Here’s what could happen:
If any of these websites have been compromised, the password data may be available on the deep/dark web for sale. Threat actors could use this data dump to unlock the LastPass password vaults, also decrypting them sooner or later.
Now, that puts you in a difficult position, doesn’t it? In this case, the threat actor will have access to all the passwords you have stored using LastPass. It also means you have to change the password of every website on that list.
How about other LastPass users?
If you use a recommended LastPass master password, you do not have to worry. The attacker can’t use the LastPass password vaults against you. So you can sit back and relax. But there is another question you may want to ask yourself:
Should I continue using LastPass?
Well, we have an opinion on this. And you have two options.
There is no need to lose hope in LastPass because of this data breach attack alone. But, we must understand that threat attackers are advancing their methods to crack the digital security walls we build. Therefore, the event involving LastPass should not come as a surprise.
More importantly, since August 2022, LastPass has been transparent about the whole event and has taken measures to counteract threat actors. We can also expect the company to roll out better updates and improvements in the future.
But, then, there is the side of safety and mental peace. If you do not want to spend time anxious about what could happen in the future if you rely on LastPass, you can explore other options. Enpass and Bitwarden are two companies that you can trust. Enpass is a paid password manager, while Bitwarden is open-source. So, you have options. They already offer great software management features, but everything will be improved in the coming months, partly thanks to what LastPass has revealed.

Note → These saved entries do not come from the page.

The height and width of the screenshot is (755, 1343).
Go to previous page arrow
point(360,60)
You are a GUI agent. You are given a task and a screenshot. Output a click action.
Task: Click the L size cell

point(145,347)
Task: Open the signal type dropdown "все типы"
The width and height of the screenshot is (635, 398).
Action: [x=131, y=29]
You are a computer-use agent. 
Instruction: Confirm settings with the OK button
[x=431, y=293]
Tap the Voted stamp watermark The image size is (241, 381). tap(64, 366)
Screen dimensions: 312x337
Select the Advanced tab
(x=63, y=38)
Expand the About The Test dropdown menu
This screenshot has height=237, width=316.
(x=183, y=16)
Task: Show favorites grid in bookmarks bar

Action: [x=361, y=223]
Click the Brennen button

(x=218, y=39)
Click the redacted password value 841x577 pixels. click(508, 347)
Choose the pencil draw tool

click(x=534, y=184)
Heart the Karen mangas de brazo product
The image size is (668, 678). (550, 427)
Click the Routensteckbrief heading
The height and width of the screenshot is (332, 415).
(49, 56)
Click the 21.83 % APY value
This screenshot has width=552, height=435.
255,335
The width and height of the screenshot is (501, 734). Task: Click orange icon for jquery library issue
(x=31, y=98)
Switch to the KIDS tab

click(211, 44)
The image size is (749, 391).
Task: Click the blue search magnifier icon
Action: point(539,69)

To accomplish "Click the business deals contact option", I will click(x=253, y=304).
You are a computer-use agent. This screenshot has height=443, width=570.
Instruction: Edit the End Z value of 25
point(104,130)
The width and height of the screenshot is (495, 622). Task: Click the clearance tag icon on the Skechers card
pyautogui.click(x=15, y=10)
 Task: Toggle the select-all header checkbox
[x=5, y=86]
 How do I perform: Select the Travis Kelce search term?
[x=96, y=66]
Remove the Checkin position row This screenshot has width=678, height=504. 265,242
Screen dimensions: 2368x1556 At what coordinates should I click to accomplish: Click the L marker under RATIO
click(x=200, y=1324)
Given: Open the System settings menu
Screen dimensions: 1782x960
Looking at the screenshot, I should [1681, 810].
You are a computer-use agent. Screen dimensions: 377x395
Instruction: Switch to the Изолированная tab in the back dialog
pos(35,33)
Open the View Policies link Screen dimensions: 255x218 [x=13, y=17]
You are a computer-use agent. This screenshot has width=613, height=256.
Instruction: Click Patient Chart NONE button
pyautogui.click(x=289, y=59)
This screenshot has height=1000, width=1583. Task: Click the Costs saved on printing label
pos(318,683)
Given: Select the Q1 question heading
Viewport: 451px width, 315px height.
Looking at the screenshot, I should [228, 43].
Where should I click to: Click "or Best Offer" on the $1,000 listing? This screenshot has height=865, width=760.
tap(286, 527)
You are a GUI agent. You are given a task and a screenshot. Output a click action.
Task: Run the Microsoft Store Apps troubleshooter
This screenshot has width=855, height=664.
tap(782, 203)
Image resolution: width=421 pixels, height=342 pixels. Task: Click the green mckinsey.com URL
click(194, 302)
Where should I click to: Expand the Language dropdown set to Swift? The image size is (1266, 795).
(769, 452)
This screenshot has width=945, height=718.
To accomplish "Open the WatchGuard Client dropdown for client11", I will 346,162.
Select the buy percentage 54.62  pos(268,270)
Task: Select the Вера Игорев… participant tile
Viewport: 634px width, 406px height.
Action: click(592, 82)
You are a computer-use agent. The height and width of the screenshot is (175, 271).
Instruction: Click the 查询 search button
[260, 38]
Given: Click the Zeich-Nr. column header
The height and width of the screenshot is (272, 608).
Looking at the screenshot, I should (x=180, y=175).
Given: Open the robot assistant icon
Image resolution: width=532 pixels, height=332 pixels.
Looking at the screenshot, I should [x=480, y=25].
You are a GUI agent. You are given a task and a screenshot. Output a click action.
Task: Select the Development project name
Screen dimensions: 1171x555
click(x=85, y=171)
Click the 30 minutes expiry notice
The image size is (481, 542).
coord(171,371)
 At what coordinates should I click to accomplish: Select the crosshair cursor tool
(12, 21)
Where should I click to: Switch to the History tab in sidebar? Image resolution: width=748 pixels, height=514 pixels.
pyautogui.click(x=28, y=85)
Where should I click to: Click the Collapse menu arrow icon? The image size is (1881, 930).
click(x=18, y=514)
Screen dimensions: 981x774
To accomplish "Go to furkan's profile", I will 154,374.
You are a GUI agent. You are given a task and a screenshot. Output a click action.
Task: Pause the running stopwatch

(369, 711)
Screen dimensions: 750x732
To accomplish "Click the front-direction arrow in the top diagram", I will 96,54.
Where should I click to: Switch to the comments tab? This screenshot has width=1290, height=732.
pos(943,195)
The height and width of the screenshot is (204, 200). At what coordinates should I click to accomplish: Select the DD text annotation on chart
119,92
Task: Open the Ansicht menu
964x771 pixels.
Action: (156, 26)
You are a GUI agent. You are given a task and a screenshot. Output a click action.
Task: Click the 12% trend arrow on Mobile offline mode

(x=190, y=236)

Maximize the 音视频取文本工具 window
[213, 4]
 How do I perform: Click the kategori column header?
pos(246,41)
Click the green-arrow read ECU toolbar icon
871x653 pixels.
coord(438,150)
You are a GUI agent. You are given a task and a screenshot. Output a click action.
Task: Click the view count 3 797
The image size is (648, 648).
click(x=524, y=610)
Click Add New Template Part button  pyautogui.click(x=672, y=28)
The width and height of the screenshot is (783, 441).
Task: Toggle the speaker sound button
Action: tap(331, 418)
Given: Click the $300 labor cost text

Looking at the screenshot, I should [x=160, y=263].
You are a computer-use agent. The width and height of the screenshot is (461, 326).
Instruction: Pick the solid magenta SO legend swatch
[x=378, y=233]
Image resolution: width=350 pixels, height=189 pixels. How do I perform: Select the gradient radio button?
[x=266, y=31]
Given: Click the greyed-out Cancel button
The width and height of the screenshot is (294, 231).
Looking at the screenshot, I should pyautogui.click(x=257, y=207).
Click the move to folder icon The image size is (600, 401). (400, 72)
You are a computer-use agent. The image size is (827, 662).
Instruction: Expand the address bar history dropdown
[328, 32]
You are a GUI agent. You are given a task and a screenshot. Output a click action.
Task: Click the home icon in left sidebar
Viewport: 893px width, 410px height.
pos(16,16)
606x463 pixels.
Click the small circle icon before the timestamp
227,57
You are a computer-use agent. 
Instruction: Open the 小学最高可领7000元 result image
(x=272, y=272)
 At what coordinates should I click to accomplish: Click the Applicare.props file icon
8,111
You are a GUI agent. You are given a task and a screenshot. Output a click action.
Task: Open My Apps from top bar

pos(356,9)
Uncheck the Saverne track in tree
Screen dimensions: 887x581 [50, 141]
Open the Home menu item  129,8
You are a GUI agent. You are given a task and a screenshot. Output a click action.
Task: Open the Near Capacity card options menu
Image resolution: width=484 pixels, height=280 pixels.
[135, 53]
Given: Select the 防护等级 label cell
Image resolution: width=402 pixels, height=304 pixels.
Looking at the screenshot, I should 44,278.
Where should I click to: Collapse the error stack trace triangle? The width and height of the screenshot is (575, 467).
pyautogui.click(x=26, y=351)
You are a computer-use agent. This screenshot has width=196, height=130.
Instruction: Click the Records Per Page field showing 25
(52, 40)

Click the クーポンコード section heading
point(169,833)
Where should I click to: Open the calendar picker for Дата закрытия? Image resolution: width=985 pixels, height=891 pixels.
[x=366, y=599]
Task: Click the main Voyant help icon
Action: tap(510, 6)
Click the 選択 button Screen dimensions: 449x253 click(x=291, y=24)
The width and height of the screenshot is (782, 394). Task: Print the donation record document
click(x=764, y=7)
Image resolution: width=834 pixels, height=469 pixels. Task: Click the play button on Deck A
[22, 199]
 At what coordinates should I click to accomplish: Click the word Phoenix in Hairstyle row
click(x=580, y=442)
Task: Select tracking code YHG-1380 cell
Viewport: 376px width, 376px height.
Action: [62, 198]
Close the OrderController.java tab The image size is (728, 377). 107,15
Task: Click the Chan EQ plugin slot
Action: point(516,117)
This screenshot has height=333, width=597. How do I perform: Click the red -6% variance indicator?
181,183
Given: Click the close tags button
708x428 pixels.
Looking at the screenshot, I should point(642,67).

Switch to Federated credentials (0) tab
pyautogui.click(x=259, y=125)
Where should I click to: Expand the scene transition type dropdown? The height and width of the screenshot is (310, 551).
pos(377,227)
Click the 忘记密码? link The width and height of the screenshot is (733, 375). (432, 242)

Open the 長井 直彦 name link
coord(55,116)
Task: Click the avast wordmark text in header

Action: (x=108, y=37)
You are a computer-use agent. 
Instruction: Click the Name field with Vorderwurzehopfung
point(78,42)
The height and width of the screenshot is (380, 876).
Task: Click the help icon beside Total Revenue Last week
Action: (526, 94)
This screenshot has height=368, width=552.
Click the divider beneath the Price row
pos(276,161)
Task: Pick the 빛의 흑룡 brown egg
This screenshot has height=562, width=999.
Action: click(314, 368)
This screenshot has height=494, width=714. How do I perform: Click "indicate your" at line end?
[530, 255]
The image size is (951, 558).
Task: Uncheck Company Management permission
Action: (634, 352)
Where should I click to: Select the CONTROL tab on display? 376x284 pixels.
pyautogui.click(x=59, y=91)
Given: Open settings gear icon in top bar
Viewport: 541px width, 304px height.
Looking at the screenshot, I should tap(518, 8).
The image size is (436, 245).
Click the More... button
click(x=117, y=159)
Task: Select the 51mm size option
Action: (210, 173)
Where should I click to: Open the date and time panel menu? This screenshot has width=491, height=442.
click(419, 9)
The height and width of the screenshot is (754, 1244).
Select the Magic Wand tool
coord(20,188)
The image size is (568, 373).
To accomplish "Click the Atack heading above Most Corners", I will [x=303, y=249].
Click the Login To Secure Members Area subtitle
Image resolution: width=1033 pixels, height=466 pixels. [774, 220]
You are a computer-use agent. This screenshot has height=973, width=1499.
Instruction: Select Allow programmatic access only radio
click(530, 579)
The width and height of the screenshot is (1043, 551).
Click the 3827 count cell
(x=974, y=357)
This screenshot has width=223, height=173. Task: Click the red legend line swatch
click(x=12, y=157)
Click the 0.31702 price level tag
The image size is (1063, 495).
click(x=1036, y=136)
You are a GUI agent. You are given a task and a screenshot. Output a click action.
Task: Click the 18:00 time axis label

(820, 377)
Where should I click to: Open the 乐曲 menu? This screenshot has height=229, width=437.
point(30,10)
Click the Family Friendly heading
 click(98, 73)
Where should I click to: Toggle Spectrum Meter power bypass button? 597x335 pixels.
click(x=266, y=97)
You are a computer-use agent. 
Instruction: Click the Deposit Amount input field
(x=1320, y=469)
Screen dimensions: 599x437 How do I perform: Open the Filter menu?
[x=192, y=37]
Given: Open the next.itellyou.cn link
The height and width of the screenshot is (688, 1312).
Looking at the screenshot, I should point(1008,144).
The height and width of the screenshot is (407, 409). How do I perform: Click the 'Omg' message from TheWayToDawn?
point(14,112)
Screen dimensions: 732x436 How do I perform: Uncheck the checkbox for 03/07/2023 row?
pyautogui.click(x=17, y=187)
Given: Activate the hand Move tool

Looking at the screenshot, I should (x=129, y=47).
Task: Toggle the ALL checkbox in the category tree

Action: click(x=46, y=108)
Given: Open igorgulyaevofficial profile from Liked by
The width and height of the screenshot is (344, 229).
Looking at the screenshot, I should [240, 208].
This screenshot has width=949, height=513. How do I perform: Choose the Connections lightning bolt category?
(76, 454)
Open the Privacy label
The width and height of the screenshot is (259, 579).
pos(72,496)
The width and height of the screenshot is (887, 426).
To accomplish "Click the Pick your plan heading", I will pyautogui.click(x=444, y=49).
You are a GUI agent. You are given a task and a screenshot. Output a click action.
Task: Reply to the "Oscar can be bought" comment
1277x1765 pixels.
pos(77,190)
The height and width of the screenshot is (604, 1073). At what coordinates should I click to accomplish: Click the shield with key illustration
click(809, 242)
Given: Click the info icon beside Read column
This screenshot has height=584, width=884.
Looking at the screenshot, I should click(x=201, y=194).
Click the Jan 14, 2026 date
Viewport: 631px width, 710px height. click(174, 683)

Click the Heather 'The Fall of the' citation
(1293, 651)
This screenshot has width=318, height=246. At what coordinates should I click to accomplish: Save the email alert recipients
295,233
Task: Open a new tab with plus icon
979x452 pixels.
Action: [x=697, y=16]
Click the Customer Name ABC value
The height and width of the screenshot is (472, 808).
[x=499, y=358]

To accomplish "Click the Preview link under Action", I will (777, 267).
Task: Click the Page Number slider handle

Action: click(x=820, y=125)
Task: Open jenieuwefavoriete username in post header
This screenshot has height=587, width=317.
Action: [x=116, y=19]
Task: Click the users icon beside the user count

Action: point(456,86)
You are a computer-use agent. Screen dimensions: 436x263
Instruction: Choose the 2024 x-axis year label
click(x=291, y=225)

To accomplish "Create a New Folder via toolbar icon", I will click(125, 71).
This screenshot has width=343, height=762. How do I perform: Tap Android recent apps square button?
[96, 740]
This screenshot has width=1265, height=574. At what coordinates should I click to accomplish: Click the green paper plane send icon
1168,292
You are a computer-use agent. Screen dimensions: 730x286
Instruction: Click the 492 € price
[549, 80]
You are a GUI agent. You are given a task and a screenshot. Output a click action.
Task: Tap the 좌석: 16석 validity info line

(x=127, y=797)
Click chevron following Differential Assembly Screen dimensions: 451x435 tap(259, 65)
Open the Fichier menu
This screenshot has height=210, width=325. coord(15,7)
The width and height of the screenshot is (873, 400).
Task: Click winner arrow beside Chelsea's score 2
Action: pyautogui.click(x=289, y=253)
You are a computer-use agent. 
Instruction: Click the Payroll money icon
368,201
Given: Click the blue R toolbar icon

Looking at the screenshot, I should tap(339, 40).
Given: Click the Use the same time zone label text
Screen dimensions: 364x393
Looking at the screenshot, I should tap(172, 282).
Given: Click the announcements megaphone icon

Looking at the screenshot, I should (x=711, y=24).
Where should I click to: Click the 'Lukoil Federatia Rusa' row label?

This point could be more relatable for those who use LastPass to store business-related data, including passwords. The last thing you need is to worry about whether your password management service is secure enough, correct?
Mind you, simply moving to another password manager does not protect you from all threats. On the other hand, you have to make better decisions when it comes to passwords and credentials. For instance, it is time you stopped using guessable passwords and common names. Instead, a password containing multiple cases, words, numbers, and special characters shall help you.
We would like you to consider the LastPass 2022 data breach as a reminder: not to ignore the basics of digital security because you use a password manager. Even though things might be a little difficult for some users, it will create a secure internet for most of us.